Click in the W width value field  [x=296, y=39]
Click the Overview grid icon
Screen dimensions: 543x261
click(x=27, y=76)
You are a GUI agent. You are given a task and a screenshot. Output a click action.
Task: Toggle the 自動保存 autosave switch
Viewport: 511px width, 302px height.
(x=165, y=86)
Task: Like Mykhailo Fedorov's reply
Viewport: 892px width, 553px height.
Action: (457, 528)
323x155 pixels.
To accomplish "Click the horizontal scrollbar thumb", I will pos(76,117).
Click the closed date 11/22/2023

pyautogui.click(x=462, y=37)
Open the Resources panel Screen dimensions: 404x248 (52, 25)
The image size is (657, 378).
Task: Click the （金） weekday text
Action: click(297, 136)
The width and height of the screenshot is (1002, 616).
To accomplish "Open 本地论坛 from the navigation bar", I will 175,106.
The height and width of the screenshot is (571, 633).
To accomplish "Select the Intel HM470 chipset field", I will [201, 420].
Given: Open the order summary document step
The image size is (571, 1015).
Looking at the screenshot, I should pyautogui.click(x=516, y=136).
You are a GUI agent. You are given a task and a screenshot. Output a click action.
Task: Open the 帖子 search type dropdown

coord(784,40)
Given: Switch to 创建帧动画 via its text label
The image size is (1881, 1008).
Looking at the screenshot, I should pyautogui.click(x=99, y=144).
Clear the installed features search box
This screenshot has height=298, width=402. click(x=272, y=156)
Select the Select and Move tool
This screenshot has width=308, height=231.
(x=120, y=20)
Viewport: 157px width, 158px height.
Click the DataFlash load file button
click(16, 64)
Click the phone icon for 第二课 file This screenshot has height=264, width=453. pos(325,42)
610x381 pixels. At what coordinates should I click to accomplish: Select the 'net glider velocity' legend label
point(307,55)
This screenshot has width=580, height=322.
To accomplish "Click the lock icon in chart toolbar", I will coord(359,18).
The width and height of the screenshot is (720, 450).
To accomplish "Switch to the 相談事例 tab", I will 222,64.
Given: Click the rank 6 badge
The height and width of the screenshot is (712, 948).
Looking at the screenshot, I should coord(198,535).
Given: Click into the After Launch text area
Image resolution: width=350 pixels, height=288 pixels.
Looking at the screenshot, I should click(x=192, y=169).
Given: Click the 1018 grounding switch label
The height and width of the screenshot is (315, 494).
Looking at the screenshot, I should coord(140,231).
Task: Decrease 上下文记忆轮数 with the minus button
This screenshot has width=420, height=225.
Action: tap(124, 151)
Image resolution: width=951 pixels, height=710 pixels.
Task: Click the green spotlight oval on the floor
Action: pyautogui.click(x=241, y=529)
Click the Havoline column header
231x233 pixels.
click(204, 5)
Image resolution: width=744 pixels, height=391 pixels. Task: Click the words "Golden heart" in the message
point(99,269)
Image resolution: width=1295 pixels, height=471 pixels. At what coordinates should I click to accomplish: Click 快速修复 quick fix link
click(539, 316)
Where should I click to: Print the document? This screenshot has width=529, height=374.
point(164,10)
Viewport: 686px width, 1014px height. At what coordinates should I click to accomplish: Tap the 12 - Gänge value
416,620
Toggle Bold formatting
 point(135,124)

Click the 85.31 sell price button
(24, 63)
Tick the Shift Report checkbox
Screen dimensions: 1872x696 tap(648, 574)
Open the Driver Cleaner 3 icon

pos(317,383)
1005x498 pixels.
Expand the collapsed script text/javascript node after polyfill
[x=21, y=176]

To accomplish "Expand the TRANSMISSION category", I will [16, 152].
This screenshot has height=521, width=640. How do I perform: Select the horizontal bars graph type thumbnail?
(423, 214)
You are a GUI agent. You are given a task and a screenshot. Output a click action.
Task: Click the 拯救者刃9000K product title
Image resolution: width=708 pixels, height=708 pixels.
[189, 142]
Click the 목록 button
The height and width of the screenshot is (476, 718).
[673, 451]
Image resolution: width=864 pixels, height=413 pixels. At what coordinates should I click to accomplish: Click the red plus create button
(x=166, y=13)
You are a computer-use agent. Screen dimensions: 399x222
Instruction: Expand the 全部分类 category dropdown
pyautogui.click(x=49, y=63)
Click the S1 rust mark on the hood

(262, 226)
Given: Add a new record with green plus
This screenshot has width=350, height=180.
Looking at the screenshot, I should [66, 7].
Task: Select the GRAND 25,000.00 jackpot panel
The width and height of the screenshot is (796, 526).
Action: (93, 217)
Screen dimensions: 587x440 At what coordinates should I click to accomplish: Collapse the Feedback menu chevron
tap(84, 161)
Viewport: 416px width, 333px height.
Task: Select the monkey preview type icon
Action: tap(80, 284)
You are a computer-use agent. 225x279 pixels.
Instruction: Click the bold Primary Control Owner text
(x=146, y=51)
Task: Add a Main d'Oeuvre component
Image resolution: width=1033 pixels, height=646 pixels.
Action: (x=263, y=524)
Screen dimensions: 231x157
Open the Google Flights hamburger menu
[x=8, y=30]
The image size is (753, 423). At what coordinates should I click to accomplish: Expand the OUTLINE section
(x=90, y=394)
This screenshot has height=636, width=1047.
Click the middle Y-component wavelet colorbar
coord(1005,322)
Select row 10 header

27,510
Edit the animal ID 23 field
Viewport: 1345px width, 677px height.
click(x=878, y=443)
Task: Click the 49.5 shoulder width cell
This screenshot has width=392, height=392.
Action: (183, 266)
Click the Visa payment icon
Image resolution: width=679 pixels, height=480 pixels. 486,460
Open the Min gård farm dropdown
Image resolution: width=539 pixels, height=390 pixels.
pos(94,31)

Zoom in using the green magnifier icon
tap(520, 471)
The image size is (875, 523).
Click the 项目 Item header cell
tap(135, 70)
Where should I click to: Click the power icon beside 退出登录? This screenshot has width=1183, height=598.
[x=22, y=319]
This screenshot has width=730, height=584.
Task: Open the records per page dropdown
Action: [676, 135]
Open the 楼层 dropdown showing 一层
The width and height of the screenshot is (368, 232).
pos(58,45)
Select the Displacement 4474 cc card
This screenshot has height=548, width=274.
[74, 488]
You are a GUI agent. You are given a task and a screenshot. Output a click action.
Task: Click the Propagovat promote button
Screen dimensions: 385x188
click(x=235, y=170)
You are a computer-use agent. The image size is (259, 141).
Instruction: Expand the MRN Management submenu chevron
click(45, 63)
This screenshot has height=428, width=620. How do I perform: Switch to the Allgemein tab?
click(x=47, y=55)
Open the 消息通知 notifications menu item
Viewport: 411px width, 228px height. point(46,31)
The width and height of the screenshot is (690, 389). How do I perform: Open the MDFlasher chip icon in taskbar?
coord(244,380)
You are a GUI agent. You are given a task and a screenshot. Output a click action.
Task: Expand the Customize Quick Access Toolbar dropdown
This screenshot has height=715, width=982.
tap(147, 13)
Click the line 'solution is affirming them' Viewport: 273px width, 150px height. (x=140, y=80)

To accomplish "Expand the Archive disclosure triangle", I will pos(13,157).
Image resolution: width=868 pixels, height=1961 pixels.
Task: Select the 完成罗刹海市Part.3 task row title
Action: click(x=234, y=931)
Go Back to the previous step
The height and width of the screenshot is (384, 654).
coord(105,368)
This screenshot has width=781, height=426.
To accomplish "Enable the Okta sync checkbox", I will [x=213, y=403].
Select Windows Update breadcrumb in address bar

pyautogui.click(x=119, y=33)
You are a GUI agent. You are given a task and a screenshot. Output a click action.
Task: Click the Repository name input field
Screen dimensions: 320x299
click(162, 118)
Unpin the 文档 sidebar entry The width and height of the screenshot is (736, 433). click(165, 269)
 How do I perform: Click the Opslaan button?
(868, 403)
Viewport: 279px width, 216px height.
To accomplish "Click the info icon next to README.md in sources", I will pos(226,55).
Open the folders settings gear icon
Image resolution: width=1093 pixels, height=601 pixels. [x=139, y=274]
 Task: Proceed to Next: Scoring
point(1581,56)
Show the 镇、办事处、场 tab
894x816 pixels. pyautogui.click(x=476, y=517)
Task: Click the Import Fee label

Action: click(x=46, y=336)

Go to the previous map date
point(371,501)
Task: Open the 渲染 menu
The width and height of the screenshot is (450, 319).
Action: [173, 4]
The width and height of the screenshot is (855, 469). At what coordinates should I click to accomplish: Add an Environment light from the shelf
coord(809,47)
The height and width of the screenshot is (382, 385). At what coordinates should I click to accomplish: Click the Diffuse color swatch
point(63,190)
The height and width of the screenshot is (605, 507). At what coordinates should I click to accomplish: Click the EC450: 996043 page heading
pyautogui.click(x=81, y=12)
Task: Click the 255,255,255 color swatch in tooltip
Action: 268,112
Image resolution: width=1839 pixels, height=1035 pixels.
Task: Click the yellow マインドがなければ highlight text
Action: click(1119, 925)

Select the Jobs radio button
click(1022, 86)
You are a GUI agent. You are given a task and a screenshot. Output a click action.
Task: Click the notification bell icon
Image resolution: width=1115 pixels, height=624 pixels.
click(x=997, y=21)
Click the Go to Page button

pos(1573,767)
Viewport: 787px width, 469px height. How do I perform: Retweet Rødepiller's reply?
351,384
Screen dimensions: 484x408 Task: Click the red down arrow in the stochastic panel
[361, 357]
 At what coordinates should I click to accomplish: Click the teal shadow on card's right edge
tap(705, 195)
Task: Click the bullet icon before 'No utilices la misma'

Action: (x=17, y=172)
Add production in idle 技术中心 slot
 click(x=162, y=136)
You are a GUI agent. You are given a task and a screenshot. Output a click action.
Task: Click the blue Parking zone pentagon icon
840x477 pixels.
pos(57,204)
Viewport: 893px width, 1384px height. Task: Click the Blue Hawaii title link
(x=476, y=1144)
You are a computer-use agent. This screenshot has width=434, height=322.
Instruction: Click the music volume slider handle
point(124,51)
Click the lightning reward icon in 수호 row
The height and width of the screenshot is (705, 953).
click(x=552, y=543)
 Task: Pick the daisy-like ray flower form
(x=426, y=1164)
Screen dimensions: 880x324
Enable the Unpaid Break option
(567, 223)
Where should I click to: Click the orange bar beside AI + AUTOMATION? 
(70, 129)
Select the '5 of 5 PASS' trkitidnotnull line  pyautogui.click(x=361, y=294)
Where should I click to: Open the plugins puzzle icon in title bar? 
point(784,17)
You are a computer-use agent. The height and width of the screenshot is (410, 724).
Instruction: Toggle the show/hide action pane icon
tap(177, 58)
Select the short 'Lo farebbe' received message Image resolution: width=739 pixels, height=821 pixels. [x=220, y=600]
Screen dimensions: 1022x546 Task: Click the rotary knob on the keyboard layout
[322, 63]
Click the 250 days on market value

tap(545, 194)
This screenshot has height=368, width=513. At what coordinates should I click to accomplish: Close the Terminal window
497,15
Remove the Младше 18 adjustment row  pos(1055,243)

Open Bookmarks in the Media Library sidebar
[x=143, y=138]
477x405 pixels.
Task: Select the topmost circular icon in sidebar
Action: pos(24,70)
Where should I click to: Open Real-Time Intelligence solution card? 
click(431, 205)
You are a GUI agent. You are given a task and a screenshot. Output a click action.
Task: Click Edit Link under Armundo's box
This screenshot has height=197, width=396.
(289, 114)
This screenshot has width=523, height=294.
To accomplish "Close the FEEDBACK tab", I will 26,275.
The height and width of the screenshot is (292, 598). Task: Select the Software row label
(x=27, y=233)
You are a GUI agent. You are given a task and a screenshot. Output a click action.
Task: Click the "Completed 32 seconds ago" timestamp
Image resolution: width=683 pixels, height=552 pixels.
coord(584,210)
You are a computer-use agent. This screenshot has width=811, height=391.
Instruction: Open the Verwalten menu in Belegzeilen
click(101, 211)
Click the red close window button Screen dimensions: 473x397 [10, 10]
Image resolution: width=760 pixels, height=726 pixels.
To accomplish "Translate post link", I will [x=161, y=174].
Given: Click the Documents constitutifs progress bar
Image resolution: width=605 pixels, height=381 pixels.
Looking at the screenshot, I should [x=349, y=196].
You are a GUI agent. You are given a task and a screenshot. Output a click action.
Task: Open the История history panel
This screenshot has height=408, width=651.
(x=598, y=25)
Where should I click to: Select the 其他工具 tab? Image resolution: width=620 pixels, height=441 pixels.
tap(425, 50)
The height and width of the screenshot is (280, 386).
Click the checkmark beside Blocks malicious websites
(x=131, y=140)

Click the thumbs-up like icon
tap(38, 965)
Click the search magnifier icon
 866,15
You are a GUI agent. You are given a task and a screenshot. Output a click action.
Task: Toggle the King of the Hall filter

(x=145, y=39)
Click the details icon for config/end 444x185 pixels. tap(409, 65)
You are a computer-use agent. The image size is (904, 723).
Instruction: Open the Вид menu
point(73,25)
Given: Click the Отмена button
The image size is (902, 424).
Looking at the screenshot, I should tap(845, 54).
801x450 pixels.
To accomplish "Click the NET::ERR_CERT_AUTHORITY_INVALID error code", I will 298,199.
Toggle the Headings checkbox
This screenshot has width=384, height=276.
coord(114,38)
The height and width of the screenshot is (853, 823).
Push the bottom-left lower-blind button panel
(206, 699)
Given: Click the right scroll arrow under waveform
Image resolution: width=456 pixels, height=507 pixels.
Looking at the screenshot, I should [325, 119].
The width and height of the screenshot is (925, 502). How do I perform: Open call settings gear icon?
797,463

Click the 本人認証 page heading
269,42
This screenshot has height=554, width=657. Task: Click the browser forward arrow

= Requirement =
Tally, in the data above, the lines where the word "with" occurs, and give the figure alone.

= Exercise result =
2